What to do
Please reproduce each of the entries below exactly as they appear.

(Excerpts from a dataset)
╭──

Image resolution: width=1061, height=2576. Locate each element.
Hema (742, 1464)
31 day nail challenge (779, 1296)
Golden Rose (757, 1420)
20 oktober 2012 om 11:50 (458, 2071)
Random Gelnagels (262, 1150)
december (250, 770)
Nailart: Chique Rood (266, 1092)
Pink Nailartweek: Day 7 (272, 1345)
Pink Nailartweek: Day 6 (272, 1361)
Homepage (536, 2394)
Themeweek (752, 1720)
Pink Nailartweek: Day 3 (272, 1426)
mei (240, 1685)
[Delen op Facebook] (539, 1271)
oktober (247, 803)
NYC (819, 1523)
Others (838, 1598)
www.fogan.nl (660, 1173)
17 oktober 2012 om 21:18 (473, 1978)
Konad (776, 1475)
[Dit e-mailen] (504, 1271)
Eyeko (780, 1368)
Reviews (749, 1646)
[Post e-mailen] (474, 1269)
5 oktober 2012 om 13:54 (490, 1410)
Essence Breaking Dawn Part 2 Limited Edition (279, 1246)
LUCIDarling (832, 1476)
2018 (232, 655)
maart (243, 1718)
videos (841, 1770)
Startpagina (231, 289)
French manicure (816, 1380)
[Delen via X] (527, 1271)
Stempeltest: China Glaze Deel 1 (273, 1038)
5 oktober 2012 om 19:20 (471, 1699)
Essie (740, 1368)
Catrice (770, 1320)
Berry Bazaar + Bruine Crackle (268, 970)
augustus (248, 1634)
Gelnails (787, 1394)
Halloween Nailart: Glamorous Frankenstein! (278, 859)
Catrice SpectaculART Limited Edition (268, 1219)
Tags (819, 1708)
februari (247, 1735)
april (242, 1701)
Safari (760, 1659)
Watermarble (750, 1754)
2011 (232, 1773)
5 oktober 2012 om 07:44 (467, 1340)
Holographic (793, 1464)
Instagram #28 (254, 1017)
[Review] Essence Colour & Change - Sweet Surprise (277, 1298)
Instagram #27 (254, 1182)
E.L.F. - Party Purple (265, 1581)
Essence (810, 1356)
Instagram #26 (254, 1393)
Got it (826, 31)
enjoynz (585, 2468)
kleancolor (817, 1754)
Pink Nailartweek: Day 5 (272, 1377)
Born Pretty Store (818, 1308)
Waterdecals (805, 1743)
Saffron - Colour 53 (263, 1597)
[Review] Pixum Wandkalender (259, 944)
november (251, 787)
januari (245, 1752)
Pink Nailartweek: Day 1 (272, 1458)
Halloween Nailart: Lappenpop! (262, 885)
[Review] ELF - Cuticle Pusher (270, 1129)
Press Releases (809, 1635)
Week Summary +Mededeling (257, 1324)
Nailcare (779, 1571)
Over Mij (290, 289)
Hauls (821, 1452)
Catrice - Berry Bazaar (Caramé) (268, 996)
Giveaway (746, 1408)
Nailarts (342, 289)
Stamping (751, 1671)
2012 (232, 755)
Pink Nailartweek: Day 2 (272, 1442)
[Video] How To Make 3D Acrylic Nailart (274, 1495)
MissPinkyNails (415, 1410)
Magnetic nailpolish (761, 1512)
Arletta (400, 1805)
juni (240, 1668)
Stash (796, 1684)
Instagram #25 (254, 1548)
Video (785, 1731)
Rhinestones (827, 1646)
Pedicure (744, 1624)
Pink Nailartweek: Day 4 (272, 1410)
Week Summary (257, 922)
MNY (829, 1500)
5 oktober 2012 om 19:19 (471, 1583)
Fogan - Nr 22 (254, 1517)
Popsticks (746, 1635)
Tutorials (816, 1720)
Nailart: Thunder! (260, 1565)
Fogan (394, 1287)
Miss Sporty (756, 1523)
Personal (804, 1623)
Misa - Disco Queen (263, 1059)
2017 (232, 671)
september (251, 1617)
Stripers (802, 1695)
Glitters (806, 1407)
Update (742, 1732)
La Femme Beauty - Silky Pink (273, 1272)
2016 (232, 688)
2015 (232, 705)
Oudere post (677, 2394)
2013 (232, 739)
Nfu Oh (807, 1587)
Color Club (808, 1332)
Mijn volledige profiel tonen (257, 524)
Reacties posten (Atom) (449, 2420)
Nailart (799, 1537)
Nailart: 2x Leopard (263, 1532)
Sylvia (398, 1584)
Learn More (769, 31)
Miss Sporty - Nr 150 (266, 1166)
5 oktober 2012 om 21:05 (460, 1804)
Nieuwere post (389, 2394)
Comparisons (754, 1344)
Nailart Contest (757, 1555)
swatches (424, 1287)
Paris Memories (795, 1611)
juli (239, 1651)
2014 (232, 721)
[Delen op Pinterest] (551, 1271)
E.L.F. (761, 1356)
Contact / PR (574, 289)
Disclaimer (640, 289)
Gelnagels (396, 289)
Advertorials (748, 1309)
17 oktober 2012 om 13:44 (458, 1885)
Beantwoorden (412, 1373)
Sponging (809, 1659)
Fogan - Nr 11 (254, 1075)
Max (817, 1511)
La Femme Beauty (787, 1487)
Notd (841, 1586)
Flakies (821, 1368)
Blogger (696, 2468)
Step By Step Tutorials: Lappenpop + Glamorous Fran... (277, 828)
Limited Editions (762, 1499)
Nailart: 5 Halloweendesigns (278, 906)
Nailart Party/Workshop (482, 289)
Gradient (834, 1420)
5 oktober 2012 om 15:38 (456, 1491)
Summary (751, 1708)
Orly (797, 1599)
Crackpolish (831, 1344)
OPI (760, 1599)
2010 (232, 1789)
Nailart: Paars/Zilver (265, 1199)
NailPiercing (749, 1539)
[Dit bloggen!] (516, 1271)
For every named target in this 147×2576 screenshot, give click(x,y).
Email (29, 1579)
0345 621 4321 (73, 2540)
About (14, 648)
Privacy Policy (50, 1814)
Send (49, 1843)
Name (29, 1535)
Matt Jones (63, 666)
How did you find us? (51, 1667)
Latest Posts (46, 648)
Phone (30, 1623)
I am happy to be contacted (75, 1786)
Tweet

╰──

Response to this task
Image resolution: width=1061, height=2576. Locate each element.
Hema (742, 1464)
31 day nail challenge (779, 1296)
Golden Rose (757, 1420)
20 oktober 2012 om 11:50 (458, 2071)
Random Gelnagels (262, 1150)
december (250, 770)
Nailart: Chique Rood (266, 1092)
Pink Nailartweek: Day 7 (272, 1345)
Pink Nailartweek: Day 6 (272, 1361)
Homepage (536, 2394)
Themeweek (752, 1720)
Pink Nailartweek: Day 3 (272, 1426)
mei (240, 1685)
[Delen op Facebook] (539, 1271)
oktober (247, 803)
NYC (819, 1523)
Others (838, 1598)
www.fogan.nl (660, 1173)
17 oktober 2012 om 21:18 (473, 1978)
Konad (776, 1475)
[Dit e-mailen] (504, 1271)
Eyeko (780, 1368)
Reviews (749, 1646)
[Post e-mailen] (474, 1269)
5 oktober 2012 om 13:54 (490, 1410)
Essence Breaking Dawn Part 2 Limited Edition (279, 1246)
LUCIDarling (832, 1476)
2018 (232, 655)
maart (243, 1718)
videos (841, 1770)
Startpagina (231, 289)
French manicure (816, 1380)
[Delen via X] (527, 1271)
Stempeltest: China Glaze Deel 1 (273, 1038)
5 oktober 2012 om 19:20 (471, 1699)
Essie (740, 1368)
Catrice (770, 1320)
Berry Bazaar + Bruine Crackle (268, 970)
augustus (248, 1634)
Gelnails (787, 1394)
Halloween Nailart: Glamorous Frankenstein! (278, 859)
Catrice SpectaculART Limited Edition (268, 1219)
Tags (819, 1708)
februari (247, 1735)
april (242, 1701)
Safari (760, 1659)
Watermarble (750, 1754)
2011 (232, 1773)
5 oktober 2012 om 07:44 (467, 1340)
Holographic (793, 1464)
Instagram #28 (254, 1017)
[Review] Essence Colour & Change - Sweet Surprise (277, 1298)
Instagram #27 (254, 1182)
E.L.F. - Party Purple (265, 1581)
Essence (810, 1356)
Instagram #26 (254, 1393)
Got it (826, 31)
enjoynz (585, 2468)
kleancolor (817, 1754)
Pink Nailartweek: Day 5 (272, 1377)
Born Pretty Store (818, 1308)
Waterdecals (805, 1743)
Saffron - Colour 53 (263, 1597)
[Review] Pixum Wandkalender (259, 944)
november (251, 787)
januari (245, 1752)
Pink Nailartweek: Day 1 (272, 1458)
Halloween Nailart: Lappenpop! (262, 885)
[Review] ELF - Cuticle Pusher (270, 1129)
Press Releases (809, 1635)
Week Summary +Mededeling (257, 1324)
Nailcare (779, 1571)
Over Mij (290, 289)
Hauls (821, 1452)
Catrice - Berry Bazaar (Caramé) (268, 996)
Giveaway (746, 1408)
Nailarts (342, 289)
Stamping (751, 1671)
2012 (232, 755)
Pink Nailartweek: Day 2 (272, 1442)
[Video] How To Make 3D Acrylic Nailart (274, 1495)
MissPinkyNails (415, 1410)
Magnetic nailpolish (761, 1512)
Arletta (400, 1805)
juni (240, 1668)
Stash (796, 1684)
Instagram #25 (254, 1548)
Video (785, 1731)
Rhinestones (827, 1646)
Pedicure (744, 1624)
Pink Nailartweek: Day 4 (272, 1410)
Week Summary (257, 922)
MNY (829, 1500)
5 oktober 2012 om 19:19 (471, 1583)
Fogan - Nr 22 (254, 1517)
Popsticks (746, 1635)
Tutorials (816, 1720)
Nailart: Thunder! (260, 1565)
Fogan (394, 1287)
Miss Sporty (756, 1523)
Personal (804, 1623)
Misa - Disco Queen (263, 1059)
2017 (232, 671)
september (251, 1617)
Stripers (802, 1695)
Glitters (806, 1407)
Update (742, 1732)
La Femme Beauty - Silky Pink (273, 1272)
2016 (232, 688)
2015 (232, 705)
Oudere post (677, 2394)
2013 (232, 739)
Nfu Oh (807, 1587)
Color Club (808, 1332)
Mijn volledige profiel tonen (257, 524)
Reacties posten (Atom) (449, 2420)
Nailart (799, 1537)
Nailart: 2x Leopard (263, 1532)
Sylvia (398, 1584)
Learn More (769, 31)
Miss Sporty - Nr 150 (266, 1166)
5 oktober 2012 om 21:05 (460, 1804)
Nieuwere post (389, 2394)
Comparisons (754, 1344)
Nailart Contest (757, 1555)
swatches (424, 1287)
Paris Memories (795, 1611)
juli (239, 1651)
2014 (232, 721)
[Delen op Pinterest] (551, 1271)
E.L.F. (761, 1356)
Contact / PR (574, 289)
Disclaimer (640, 289)
Gelnagels (396, 289)
Advertorials (748, 1309)
17 oktober 2012 om 13:44 (458, 1885)
Beantwoorden (412, 1373)
Sponging (809, 1659)
Fogan - Nr 11 (254, 1075)
Max (817, 1511)
La Femme Beauty (787, 1487)
Notd (841, 1586)
Flakies (821, 1368)
Blogger (696, 2468)
Step By Step Tutorials: Lappenpop + Glamorous Fran... (277, 828)
Limited Editions (762, 1499)
Nailart: 5 Halloweendesigns (278, 906)
Nailart Party/Workshop (482, 289)
Gradient (834, 1420)
5 oktober 2012 om 15:38 (456, 1491)
Summary (751, 1708)
Orly (797, 1599)
Crackpolish (831, 1344)
OPI (760, 1599)
2010 (232, 1789)
Nailart: Paars/Zilver (265, 1199)
NailPiercing (749, 1539)
[Dit bloggen!] (516, 1271)
For every named target in this 147×2576 screenshot, give click(x,y).
Email (29, 1579)
0345 621 4321 (73, 2540)
About (14, 648)
Privacy Policy (50, 1814)
Send (49, 1843)
Name (29, 1535)
Matt Jones (63, 666)
How did you find us? (51, 1667)
Latest Posts (46, 648)
Phone (30, 1623)
I am happy to be contacted (75, 1786)
Tweet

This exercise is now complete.